Salted Caramel Filling:
1/2 cup sugar
3 Tbl butter, cubed
1/4 cup plus 1 Tbl heavy cream, room temp
  • Melt sugar in saucepan (Med-high). Whisk sugar as it melts and cook until it becomes deep amber colored. Add butter and stir until melted. Pour in heavy cream and whisk until you get a smooth sauce. Remove from heat and cool slightly.
  • Cut a small round piece out of the top of each cooled cupcake and pour in 1tsp of caramel. Don't be tempted to use a cupcake filler/decorator bag . I had caramel everywhere! 
  • Replace the cake piece and set cupcakes aside. Save the rest of the caramel filling for drizzle on finished cupcakes
Salted Caramel Buttercream Frosting:
1/4 cup sugar
2 Tbl water
1/4 cup heavy cream
1 tsp vanilla extract
2 sticks butter
1/2 tsp sea salt
1-1/2 cups powdered sugar
  • In saucepan, stir sugar and water. Bring to boil over medium-high heat. Cook without stirring until mixture turns deep amber colored. Remove from heat and slowly add in cream and vanilla, stirring until smooth. Let caramel cook for 20 minutes until barely warm but still pourable. It should be pretty thick.

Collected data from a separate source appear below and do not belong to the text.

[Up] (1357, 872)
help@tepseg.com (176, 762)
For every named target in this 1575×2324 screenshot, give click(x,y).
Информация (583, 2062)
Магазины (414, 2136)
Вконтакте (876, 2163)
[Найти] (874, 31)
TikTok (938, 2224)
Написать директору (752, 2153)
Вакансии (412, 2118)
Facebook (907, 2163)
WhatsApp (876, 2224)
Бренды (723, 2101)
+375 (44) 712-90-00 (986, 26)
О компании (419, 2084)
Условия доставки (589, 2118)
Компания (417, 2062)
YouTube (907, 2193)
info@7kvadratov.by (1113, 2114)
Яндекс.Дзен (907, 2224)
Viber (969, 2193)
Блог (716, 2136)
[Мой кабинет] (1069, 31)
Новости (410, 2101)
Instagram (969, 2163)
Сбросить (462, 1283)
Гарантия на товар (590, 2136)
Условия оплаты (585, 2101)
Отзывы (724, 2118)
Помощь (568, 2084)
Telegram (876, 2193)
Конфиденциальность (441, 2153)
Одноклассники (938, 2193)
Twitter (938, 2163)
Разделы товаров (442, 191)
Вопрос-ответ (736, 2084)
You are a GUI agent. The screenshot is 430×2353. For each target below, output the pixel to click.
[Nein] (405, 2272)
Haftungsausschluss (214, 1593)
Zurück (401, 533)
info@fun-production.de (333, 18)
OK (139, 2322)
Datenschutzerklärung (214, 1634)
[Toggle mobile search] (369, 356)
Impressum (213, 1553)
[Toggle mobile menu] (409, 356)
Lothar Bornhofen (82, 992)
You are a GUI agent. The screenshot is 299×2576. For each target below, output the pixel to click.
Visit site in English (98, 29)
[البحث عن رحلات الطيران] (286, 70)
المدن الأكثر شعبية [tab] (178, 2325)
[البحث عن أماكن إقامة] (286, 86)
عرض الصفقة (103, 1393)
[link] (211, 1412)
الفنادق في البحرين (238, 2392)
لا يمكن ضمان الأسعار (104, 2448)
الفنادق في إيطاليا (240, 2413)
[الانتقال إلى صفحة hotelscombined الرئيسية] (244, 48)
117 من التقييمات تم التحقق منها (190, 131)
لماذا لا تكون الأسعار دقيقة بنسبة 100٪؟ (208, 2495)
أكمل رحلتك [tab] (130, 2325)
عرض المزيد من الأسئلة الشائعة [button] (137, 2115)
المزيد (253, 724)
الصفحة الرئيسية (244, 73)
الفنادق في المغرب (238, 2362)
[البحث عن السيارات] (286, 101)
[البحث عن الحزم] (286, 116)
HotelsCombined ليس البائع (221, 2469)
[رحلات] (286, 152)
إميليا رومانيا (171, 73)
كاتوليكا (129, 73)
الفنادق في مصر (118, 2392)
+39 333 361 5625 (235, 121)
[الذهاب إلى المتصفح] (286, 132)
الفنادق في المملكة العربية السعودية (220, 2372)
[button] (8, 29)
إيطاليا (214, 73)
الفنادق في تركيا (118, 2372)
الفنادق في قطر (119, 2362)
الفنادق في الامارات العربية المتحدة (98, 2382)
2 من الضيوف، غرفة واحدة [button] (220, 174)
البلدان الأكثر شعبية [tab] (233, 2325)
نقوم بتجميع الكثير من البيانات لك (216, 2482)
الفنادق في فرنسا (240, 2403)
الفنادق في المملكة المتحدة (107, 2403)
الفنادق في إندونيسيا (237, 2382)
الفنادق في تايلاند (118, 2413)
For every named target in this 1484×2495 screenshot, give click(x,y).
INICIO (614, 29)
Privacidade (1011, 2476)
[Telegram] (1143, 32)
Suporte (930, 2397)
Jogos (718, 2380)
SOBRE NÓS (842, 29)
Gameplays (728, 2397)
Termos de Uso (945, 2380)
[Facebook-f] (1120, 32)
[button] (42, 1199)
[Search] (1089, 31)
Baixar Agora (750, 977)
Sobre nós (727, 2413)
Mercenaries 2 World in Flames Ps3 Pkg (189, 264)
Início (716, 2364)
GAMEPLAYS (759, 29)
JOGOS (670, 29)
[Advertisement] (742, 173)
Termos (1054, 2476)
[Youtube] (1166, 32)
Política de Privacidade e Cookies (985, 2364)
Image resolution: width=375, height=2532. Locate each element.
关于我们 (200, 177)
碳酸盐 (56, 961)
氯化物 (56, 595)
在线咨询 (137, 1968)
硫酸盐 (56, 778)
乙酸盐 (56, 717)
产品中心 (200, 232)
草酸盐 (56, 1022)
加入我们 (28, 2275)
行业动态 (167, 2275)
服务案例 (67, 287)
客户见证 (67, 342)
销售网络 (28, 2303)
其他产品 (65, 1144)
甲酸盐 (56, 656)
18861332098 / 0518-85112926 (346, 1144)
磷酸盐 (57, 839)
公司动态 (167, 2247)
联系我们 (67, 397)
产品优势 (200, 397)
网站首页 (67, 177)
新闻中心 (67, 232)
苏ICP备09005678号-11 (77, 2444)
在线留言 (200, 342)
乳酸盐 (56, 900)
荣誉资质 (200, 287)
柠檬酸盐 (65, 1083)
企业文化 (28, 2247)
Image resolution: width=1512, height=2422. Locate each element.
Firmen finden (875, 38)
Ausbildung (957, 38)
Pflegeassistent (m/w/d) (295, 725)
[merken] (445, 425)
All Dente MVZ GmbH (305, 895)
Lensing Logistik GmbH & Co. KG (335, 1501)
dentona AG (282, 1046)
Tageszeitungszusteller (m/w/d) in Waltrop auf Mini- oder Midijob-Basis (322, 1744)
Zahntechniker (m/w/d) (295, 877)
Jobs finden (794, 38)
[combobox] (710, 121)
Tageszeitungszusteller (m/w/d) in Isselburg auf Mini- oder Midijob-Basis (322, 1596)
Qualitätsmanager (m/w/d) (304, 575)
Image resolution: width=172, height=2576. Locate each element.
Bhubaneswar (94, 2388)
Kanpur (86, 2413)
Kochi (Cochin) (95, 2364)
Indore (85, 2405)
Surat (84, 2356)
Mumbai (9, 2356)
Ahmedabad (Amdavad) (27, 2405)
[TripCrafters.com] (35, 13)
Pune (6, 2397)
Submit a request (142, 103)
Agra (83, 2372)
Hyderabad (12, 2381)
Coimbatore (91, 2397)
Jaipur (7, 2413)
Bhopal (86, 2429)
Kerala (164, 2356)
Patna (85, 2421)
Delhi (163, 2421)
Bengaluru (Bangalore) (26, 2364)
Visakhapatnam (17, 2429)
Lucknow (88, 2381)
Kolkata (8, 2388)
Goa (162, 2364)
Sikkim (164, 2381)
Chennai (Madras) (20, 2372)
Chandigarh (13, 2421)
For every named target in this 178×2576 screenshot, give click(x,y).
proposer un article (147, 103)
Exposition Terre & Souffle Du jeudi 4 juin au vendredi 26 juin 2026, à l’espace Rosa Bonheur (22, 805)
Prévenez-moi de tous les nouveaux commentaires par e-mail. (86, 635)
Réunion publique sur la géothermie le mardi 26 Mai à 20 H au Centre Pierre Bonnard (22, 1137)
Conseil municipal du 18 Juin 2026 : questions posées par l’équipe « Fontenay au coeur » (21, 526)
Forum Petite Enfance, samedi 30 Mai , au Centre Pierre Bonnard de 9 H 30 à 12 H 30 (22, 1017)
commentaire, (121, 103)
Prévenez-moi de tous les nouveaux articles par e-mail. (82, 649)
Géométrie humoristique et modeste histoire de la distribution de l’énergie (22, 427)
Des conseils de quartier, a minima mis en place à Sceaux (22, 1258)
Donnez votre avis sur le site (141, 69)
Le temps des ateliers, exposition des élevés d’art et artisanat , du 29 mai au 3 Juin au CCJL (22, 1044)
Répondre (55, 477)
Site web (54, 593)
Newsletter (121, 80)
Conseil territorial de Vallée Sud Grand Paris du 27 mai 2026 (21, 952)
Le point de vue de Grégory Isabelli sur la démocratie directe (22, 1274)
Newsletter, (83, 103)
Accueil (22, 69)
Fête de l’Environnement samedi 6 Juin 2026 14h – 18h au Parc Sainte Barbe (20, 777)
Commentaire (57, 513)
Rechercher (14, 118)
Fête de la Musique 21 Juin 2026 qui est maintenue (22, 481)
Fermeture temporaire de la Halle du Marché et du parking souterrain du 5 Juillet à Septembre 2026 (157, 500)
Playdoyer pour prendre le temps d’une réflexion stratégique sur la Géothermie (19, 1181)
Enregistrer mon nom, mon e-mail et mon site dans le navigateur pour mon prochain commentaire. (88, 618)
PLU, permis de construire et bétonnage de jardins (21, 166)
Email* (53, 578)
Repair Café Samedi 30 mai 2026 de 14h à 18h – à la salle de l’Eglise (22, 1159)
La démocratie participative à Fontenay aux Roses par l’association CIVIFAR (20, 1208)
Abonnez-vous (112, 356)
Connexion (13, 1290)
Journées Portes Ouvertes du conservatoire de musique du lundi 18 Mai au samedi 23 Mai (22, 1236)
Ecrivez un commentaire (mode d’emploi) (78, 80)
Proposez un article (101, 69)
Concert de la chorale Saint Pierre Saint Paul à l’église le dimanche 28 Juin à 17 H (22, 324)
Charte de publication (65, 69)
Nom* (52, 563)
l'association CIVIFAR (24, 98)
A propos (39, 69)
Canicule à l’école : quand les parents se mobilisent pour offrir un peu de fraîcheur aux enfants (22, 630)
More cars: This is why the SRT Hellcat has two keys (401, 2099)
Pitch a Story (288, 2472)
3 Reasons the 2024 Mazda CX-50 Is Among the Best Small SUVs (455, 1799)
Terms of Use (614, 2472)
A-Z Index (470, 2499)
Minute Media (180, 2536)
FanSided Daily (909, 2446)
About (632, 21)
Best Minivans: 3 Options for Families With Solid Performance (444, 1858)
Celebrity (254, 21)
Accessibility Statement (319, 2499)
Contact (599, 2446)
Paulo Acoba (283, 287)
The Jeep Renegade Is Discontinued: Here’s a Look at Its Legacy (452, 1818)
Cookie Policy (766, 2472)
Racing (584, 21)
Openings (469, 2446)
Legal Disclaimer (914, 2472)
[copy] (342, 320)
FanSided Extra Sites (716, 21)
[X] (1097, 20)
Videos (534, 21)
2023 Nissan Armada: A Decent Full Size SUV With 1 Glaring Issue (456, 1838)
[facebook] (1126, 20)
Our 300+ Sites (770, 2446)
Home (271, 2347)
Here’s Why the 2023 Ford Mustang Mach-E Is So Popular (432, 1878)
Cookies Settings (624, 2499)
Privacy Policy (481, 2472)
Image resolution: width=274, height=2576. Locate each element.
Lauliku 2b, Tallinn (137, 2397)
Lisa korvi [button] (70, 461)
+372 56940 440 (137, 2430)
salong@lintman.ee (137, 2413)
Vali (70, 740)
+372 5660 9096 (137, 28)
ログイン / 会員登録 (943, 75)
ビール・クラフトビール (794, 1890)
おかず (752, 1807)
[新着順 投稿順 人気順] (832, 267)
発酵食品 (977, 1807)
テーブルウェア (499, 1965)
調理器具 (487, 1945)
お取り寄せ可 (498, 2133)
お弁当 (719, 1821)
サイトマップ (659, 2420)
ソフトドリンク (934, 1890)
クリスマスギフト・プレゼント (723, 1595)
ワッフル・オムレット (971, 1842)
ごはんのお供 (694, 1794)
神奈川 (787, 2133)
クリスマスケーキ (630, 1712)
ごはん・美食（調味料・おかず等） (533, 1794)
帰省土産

  • In a mixer, beat butter and salt until fluffy.Reduce speed to low and add powdered sugar.
  • Scrape down sides of bowl, and add caramel. Beat on medium high until light and airy and completely mixed. If your icing is runny, refrigerate 15-20 minutes to thicken it up.
  • Top caramel filled cupcakes with frosting
  • Use leftover caramel filling to drizzle over frosting.